=== Given entries ===

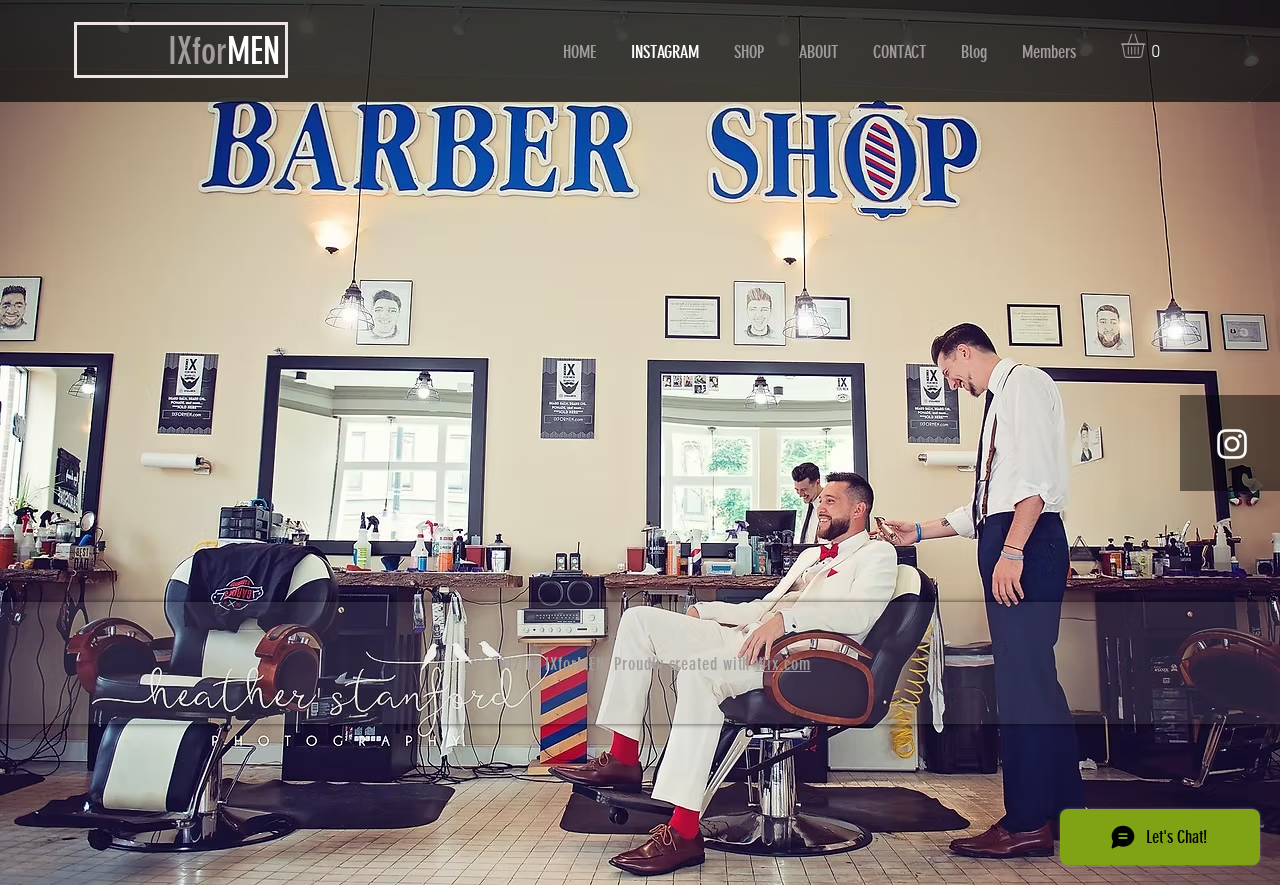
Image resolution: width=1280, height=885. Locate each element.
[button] (1147, 46)
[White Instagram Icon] (1232, 444)
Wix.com (782, 664)
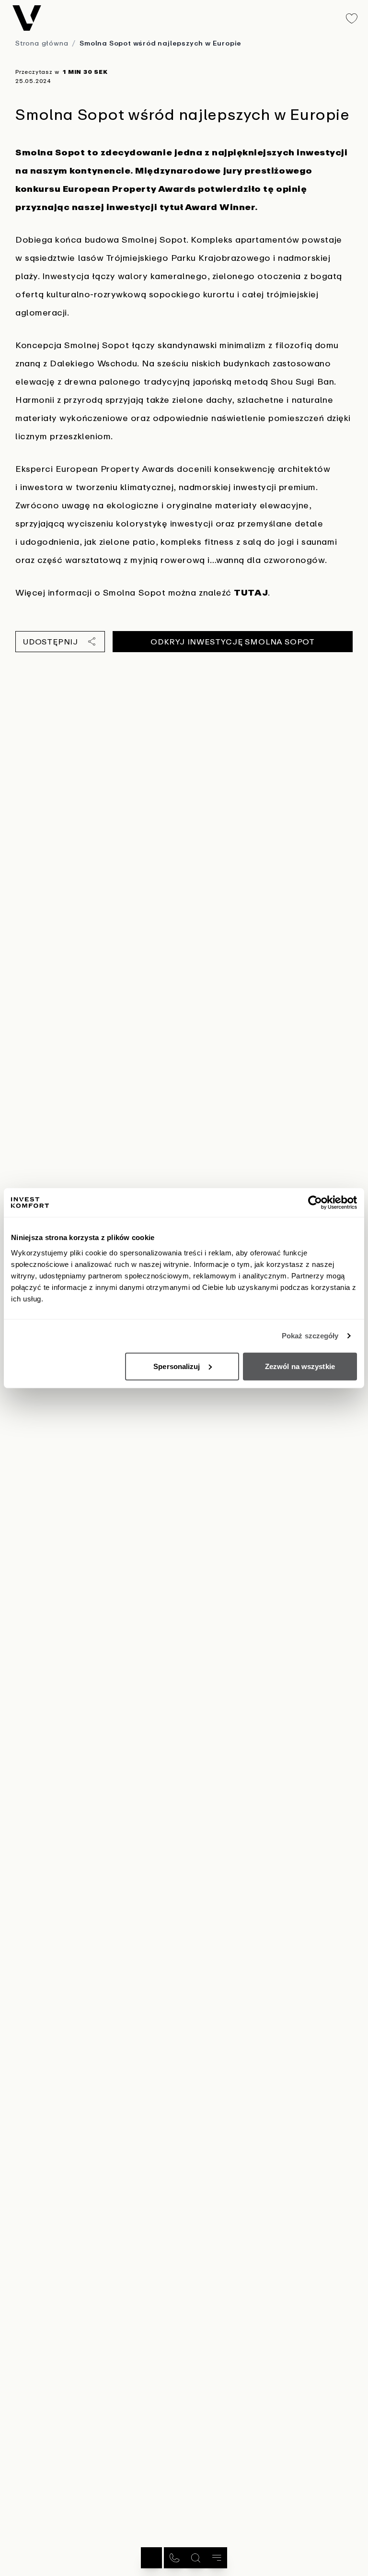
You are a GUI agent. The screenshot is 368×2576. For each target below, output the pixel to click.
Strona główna (41, 43)
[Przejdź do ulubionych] (351, 17)
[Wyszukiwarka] (195, 2557)
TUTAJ (251, 592)
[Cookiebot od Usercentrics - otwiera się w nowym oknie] (315, 1202)
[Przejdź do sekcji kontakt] (174, 2557)
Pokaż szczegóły (310, 1336)
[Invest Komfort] (26, 18)
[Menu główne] (216, 2557)
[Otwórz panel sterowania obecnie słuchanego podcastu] (151, 2557)
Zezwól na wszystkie (300, 1366)
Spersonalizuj (176, 1366)
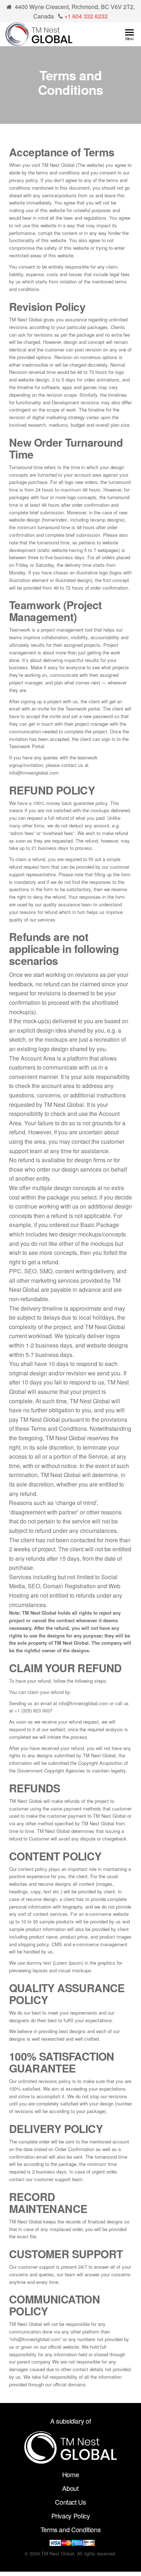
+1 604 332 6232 (86, 16)
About (70, 2488)
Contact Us (70, 2502)
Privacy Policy (70, 2515)
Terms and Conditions (70, 2529)
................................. (70, 2436)
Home (70, 2474)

===

| Exercise objective |
Scan the data above. Return every line with "each" in it.

| Written solution |
Image resolution: width=1280, height=885. Locate each element.
You are a GUI agent. The screenshot is 368×2576. For each target below, output the pixel to click.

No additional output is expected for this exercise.